According to data released by the American Bar Association, very little has changed for graduates in the hiring market. 57 percent of the 46,776 students who graduated in 2013 found full-time, long term jobs that required bar passage within nine months of graduation, compared to 56.2 percent the previous year. Recent graduates who were still looking for a legal job rose form 10.6 percent last year to 11.2 percent for the class of 2013.
“The legal employment market has remained almost the same as last year, with a very modest uptick in outcomes, said Scott Norberg, deputy consultant to the ABA’s Section of Legal Education and Admissions to the Bar. “Unemployed and seeking went up slightly from last year.”
Law school career services departments did a better job of accounting for graduates this year, he said, collecting jobs data 97.7 percent of all recent graduates. The class of 2013 was the largest graduating law school class ever, with about 400 more newly minted lawyers than the previous year.
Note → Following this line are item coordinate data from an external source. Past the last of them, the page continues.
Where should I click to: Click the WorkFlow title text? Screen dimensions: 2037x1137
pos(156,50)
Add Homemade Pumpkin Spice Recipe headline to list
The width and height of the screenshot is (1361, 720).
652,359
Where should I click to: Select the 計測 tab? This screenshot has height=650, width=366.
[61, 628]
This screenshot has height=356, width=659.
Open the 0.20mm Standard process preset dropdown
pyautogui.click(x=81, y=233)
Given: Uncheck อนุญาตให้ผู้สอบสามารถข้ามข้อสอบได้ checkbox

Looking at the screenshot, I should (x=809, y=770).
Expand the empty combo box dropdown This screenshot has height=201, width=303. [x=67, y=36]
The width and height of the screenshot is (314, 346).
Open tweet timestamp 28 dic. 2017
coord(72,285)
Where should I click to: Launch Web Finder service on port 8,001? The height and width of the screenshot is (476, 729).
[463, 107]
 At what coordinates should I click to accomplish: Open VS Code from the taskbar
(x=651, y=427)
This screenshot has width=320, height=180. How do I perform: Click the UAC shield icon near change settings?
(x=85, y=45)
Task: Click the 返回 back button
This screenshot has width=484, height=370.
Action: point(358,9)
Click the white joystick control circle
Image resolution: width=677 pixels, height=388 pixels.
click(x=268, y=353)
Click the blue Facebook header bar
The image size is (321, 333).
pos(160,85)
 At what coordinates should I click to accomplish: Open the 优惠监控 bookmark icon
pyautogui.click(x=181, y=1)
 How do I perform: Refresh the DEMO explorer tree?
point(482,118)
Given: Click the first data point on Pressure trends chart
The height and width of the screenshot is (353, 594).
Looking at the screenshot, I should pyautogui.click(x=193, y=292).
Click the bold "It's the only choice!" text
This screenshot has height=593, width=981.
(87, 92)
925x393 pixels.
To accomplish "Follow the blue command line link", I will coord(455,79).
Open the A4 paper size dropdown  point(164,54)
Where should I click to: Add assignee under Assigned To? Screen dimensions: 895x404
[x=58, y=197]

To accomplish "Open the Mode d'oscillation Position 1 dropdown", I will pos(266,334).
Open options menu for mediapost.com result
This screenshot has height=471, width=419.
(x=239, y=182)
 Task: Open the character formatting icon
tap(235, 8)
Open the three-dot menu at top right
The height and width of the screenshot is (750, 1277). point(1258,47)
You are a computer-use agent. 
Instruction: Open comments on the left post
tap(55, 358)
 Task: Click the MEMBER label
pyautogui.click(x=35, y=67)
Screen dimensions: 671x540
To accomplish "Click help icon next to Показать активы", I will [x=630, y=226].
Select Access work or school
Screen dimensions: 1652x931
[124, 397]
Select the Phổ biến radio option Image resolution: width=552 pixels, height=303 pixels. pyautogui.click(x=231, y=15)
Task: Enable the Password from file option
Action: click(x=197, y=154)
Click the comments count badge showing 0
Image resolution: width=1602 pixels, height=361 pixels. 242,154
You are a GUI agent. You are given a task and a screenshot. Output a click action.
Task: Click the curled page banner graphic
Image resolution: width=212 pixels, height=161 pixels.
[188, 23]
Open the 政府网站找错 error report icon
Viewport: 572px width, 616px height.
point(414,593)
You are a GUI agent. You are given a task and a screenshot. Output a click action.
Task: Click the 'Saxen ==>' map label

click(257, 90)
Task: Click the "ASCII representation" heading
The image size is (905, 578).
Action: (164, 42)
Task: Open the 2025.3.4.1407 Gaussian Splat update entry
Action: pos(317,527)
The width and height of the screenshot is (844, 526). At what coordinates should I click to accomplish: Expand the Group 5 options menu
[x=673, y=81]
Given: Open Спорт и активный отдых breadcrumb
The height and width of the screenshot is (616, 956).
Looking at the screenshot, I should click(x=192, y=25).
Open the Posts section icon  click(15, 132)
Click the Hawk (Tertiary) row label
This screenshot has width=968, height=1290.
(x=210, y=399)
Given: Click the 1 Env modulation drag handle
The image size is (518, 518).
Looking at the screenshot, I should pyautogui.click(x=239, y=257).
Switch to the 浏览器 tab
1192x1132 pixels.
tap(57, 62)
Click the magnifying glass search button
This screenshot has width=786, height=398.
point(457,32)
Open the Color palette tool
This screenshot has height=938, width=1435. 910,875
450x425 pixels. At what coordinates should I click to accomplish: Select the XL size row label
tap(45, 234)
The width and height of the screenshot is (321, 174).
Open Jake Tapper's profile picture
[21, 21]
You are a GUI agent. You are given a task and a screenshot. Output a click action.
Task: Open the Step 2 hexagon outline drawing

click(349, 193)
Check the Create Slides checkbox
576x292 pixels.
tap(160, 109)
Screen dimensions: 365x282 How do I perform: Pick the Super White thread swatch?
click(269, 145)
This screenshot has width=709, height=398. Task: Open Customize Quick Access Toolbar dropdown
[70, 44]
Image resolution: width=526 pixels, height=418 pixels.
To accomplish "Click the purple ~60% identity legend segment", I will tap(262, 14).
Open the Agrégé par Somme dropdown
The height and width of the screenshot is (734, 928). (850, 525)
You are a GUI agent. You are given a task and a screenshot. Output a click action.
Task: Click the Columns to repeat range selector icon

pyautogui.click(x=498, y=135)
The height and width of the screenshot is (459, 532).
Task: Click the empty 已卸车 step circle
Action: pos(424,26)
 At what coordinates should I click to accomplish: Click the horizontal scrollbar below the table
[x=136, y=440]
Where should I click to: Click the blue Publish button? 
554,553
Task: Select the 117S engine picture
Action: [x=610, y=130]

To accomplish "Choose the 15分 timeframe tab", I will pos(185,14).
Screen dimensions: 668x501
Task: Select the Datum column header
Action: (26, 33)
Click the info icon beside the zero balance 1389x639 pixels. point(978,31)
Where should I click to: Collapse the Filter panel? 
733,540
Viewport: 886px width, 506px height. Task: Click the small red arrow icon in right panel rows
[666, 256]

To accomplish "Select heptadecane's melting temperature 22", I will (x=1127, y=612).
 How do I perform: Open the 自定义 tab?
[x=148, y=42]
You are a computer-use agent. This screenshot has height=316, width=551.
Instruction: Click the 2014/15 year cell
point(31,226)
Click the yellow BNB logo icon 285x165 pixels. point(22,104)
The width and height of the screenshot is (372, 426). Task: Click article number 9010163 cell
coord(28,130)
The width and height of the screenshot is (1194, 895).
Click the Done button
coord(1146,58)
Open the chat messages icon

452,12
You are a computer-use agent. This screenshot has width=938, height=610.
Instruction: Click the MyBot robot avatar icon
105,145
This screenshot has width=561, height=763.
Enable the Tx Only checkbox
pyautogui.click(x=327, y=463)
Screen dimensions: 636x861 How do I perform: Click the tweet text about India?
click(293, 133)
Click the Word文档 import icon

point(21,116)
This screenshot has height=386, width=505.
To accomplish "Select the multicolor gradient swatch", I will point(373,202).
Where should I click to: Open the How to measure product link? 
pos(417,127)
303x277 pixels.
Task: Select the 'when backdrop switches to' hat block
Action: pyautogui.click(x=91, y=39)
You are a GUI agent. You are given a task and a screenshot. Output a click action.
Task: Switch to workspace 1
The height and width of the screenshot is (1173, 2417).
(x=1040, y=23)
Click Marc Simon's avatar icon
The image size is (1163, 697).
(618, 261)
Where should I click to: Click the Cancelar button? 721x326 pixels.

During the NALP (formally known as the National Association for legal Placement) Norberg presented the findings at the annual conference in Seattle. New lawyers employed in law firms of more than 500 attorneys increased by 10 percent, from 3,643 to 3,989. The number of new graduates at law firms of between two and 500 attorneys grew by less than 1 percent. Graduates in jobs in business and industry grew from 14.9 percent to 15.2 percent.
Slightly increasing from 10 percent to 10.6 percent, are graduates in government jobs, but public-interest legal jobs are down from 5.9 percent to 4.8 percent.. The ABA blamed some of the decline to the changing definition of public defender positions: They are called government jobs now.